Despite limited asynchrony within cohorts, rhodopsin onset in rod precursors born postnatally appeared to be strongly correlated temporally with the terminal mitosis. A fixed lag time for these cohorts was clearly demonstrated by comparing the lag to 50% final rhodopsin levels across postnatal cohorts: 5.65 ± 0.27, 5.97 ± 0.01, and 5.72 d for P0-, P2-, and P5-born cohorts, respectively. Table 2 summarizes the lag times to 10, 50, and 90% final rhodopsin levels for the postnatal cohorts.
Early embryonically born rods show a variable lag and express rhodopsin synchronously with later-born cohorts
Although rod precursors are born as early as E14, the number of immunocytochemically detectable rhodopsin-positive cells is very low in the early neonatal rat retina (Fig. 3). We therefore sought to characterize the relative timing of the terminal mitosis and the onset of rhodopsin expression in embryonically born rod precursors in vivo. To investigate this question, pregnant rats were administered single injections of [3H]thymidine on E15, E17, E19, or E21. A developmental series of freshly dissociated retinae from these litters was then analyzed as done previously for the postnatally born cohorts. Figure 5illustrates the results of this experiment for the E17, E19, and E21 cohorts.
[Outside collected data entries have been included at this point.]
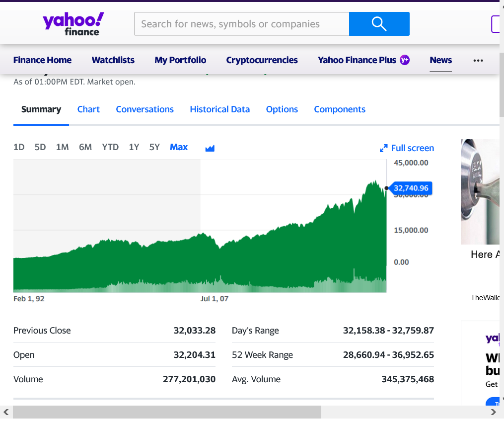504x422 pixels.
Task: Select the YTD chart range
Action: pyautogui.click(x=110, y=147)
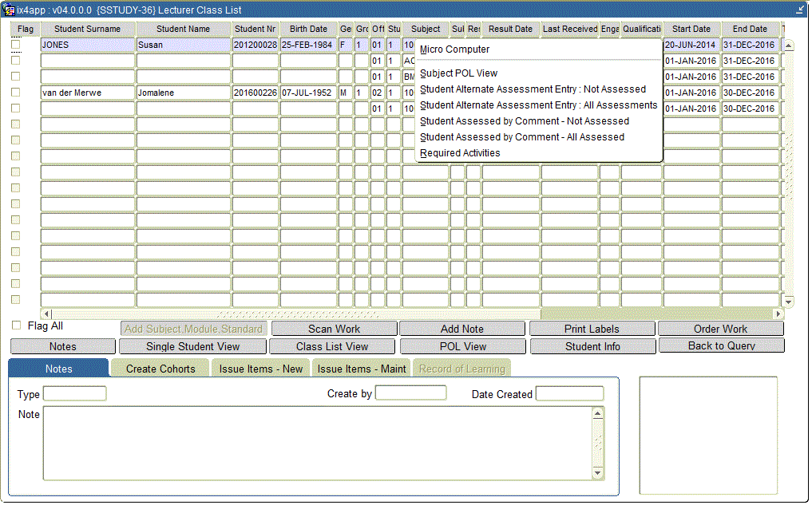This screenshot has width=812, height=505.
Task: Click the Print Labels button
Action: [x=592, y=328]
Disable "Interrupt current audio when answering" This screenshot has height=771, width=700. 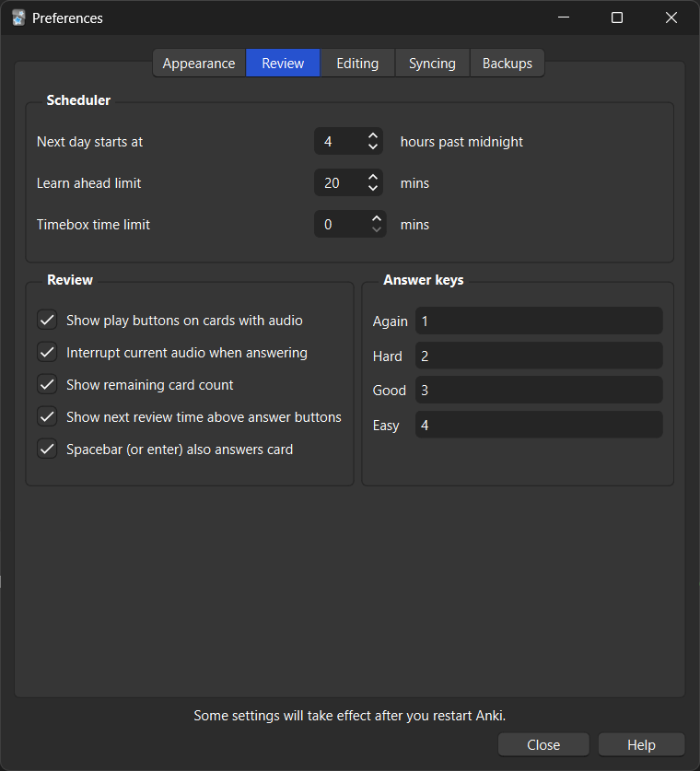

Data for the E15 cohort is presented in Table3. As shown in Figure 3 A, 10.5 ± 0.5, 16.9 ± 0.1, 65.0 ± 8.0, and 78.3 ± 2.2% of surviving cells born on E15, E17, E19, and E21, respectively, were fated to differentiate as rods.
As shown in Figure 5 D and summarized in Table4, the E19 and E21 cohorts displayed kinetics of rhodopsin onset similar to that of the postnatal cohorts. The E19 and E21 cohorts displayed a lag of ∼6.10 ± 0.07 and 6.54 ± 0.00 d, respectively, to 50% of final levels of rhodopsin. The E15 and E17 cohorts, however, appeared to display different kinetics. For the E17 cohort, the lag to 50% of the final level of rhodopsin-positive cells was 8.24 ± 0.30 d, longer than the lag of 5.5 to 6.5 d for the later-born rod precursors. For the E17-born rods, 50% of the final level of rhodopsin-positive cells were detected on P3.74 ± 0.30, which was synchronous with the E19 cohort that was born 2 d later and reached 50% final levels at P3.60 ± 0.07 (Fig. 5 D). The E15 cohort had an even longer lag than the E17 cohort, averaging ∼12.5 d (Tables 3,4). Similarly, for the E15-born cohort, rhodopsin onset also appeared approximately synchronous with later-born rod precursors. The lag times to 10, 50, and 90% final rhodopsin levels are summarized for the embryonically born cohorts in Table 4.
Culturing E16-born cells with excess P0 cells does not alter lag to rhodopsin or change percentage of E16 cells differentiating as rods
As described above, early embryonically born precursors displayed a long lag to rhodopsin onset and a low frequency of rod differentiation relative to postnatally born precursors. To examine whether this is intrinsically programmed or whether it can be influenced by environmental factors, we performed experiments similar to those conducted by Watanabe and Raff (1990). As outlined in Figure6 A, intact E16 retinal explants were pulse-labeled with [3H]thymidinein vitro and then dissociated and reaggregated with a 20-fold excess of unlabeled E16 retinal cells or P0 retinal cells. The reaggregate pellets were cultured for 3, 5, 7, 10, 12, 15, or 17 d, at which point rod differentiation was completed. At each of these time points, the heavily labeled cells, or cells in their terminal S-phase in the explant, were scored for rhodopsin expression.
When [3H]thymidine-labeled E16 cells were reaggregated with other E16 cells, 0.00 ± 0.00% (0/500) of cells born in the E16 explant expressed rhodopsin after 5 d (Fig.6 B). The first cells born on E16 that expressed detectable rhodopsin were observed after 10 d in vitro. After rhodopsin expression had reached a plateau at 17 d in vitro, 21.67 ± 4.08% of the cells born on E16 expressed rhodopsin. For cells born on P0 and reaggregated with other P0 cells, the first rhodopsin-positive cells were present after 3 d in vitro. Of such cells, 25.13 ± 5.92% expressed rhodopsin by 5 d in culture, and 67.00 ± 3.65% of such cells expressed rhodopsin by 17 d in culture (Fig. 6 B). The kinetics and plateau levels of rhodopsin expression roughly mimicked those observed for cells in vivo as presented above.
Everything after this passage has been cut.